On 10th of April 2023, UBB and KBC Bank Bulgaria officially united after the re-organization of KBC Bank Bulgaria EAD, through its merger into United Bulgarian Bank AD, was entered in the Commercial Register.

==Awards==
- "Bank of the Year" awards - prizes in the “Efficiency” and Mystery Shopper categories (Bank of the Year Association)
- Award in the "Best campaign" category for the "Choose to help" donation campaign of Raiffeisenbank (Workshop for Civic Initiatives Foundation)
- 2nd place in the category "Socially significant PR campaign of a business organization" of the PR Prize 2012 competition for the "Choose to Help" donation campaign (Bulgarian Public Relations Society)
- First prize in Investor in Society category of the BBLF Responsible Business Awards 2011 (Bulgarian Business Leaders Forum)
- “Mystery Shopper” award in the “Bank of the Year” 2010 Contest (Bank of the Year Association)
- Most Generous Donor in 2010 (Bulgarian Donors Forum)
- “Investor in Society” award 2010 (Bulgarian Business Leaders Forum
- ENGAGE award to recognize the employer engagement in the social policy of Raiffeisenbank in 2010 (International Business Leaders Forum)
- “Encouragement of Donations” award 2010 (Human Resources in Bulgaria and EU Integration Foundation during its “Social Services Manager” awards)
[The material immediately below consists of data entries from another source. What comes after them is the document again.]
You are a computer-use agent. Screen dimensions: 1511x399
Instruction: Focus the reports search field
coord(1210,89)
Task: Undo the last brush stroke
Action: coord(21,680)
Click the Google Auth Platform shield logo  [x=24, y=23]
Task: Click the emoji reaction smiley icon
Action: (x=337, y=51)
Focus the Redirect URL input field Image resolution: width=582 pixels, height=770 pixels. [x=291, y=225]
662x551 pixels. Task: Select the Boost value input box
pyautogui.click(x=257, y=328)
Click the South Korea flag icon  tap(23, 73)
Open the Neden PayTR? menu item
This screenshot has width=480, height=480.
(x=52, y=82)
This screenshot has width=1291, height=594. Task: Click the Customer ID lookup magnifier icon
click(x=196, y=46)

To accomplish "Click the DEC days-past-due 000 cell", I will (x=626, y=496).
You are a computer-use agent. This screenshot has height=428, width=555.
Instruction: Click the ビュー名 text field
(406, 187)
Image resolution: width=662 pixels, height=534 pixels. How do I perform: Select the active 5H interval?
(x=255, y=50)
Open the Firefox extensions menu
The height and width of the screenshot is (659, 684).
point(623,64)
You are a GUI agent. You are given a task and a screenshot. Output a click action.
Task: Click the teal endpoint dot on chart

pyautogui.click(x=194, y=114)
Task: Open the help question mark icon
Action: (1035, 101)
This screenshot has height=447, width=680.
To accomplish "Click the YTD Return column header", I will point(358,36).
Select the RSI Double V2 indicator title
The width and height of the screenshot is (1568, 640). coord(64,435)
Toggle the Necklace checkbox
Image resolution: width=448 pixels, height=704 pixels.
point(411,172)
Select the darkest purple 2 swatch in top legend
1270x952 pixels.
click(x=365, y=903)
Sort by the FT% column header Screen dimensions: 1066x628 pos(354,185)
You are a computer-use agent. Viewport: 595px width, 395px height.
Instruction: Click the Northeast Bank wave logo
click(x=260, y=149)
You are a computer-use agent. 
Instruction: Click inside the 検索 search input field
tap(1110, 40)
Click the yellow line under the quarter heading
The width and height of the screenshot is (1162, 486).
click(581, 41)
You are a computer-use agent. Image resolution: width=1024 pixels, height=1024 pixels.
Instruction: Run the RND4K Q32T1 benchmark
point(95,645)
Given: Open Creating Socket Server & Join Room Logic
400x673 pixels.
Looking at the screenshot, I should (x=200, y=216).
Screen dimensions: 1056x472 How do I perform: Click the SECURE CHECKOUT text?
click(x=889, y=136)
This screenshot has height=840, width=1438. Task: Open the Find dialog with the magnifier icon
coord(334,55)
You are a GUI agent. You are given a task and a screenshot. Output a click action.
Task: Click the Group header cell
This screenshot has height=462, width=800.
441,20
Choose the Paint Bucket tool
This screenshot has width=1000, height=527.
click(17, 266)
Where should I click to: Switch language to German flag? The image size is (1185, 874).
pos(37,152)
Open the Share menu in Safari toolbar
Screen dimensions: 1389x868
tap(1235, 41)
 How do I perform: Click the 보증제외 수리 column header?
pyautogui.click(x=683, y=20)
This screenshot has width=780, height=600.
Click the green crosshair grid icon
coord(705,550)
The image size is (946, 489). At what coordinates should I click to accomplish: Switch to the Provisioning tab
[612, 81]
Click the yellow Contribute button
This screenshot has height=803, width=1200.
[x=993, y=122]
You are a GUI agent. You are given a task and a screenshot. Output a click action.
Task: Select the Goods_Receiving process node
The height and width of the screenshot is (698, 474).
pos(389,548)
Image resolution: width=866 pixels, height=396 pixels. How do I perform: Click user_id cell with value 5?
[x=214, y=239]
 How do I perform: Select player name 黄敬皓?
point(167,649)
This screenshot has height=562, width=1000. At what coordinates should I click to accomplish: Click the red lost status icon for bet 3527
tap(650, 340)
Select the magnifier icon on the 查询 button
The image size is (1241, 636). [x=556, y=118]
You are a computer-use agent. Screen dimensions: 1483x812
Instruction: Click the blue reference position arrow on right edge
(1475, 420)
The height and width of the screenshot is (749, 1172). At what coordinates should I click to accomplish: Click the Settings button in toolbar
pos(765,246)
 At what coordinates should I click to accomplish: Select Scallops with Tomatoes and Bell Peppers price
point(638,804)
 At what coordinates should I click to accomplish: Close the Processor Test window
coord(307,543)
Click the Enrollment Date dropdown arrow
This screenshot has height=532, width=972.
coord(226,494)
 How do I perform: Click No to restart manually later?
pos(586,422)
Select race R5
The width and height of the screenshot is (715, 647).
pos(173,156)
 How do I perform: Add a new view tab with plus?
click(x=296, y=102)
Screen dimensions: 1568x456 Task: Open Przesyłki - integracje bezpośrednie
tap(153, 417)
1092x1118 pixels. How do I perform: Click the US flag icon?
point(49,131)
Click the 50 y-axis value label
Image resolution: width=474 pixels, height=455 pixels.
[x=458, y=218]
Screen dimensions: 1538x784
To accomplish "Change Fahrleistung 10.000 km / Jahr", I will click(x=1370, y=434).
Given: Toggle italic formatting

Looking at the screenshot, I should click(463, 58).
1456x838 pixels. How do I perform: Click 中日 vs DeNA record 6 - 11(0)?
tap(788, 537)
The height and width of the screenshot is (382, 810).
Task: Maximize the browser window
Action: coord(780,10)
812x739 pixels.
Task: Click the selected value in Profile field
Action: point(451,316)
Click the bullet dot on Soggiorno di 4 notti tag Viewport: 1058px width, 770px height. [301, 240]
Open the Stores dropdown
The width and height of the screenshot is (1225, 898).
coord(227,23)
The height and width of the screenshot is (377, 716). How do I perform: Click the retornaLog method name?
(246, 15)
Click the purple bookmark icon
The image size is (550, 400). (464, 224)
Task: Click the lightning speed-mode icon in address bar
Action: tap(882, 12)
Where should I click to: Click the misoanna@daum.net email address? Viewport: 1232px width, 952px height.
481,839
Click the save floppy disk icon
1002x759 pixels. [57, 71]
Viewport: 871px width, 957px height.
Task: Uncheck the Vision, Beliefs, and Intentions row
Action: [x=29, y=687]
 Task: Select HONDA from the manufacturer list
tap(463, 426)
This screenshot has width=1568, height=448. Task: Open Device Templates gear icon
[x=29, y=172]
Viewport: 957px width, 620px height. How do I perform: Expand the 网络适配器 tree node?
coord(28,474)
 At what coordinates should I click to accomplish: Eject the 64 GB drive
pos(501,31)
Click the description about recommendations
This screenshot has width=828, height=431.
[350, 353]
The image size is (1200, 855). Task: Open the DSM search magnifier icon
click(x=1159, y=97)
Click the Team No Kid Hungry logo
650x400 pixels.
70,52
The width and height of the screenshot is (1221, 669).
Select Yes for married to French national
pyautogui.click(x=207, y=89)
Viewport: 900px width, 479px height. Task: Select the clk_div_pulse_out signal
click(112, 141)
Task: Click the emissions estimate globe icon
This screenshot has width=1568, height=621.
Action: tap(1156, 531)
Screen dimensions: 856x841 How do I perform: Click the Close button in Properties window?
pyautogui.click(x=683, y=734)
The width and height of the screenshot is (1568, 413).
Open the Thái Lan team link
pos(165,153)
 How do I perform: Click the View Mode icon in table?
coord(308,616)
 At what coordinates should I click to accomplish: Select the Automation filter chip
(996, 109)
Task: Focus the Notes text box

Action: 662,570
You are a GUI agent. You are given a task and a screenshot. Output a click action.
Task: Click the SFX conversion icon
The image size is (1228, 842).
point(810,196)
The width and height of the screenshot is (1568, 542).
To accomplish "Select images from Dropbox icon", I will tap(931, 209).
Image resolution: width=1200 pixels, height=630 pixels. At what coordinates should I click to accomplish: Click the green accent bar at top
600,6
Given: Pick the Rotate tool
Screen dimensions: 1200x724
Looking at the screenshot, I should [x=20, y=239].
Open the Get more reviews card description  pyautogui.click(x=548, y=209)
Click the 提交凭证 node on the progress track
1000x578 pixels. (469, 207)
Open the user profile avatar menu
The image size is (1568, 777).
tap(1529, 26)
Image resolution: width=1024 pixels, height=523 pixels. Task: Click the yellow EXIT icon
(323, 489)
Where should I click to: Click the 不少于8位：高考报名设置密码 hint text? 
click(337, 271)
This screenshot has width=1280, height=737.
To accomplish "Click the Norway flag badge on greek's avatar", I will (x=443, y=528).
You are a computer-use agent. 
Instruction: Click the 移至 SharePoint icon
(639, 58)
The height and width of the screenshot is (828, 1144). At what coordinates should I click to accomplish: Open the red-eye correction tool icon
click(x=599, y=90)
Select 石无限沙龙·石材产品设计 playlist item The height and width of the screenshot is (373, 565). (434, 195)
- “Bank of the Year” 2002, 2003 and 2007), together with a “Bank of the Customer” 2004 of Pari daily
- “Bank of the Year” 2005, 2006, 2008 of The Banker
- “Best bank” in Bulgaria 2005, 2008 of Global Finance
- “Best Foreign Bank in Bulgaria” 1996, 1997, 1999 and 2000) of Euromoney
- “Best International Bank” of Central European, 1998 and 1999
- “Bulgarian Bank of Decade” 1999 of Central European
- “EUR Straight-Through Processing (STP) Excellence” award) for eight years in a row for the period 2004-2011 of Deutsche Bank

==Corporate social responsibility==
KBC Bank Bulgaria's donation initiative “Choose to help” which started in 2009 earlier before that is part of the bank's corporate social responsibility policy and aims at supporting charity initiatives in four basic categories: health, ecology, social projects and projects in the field of education and culture.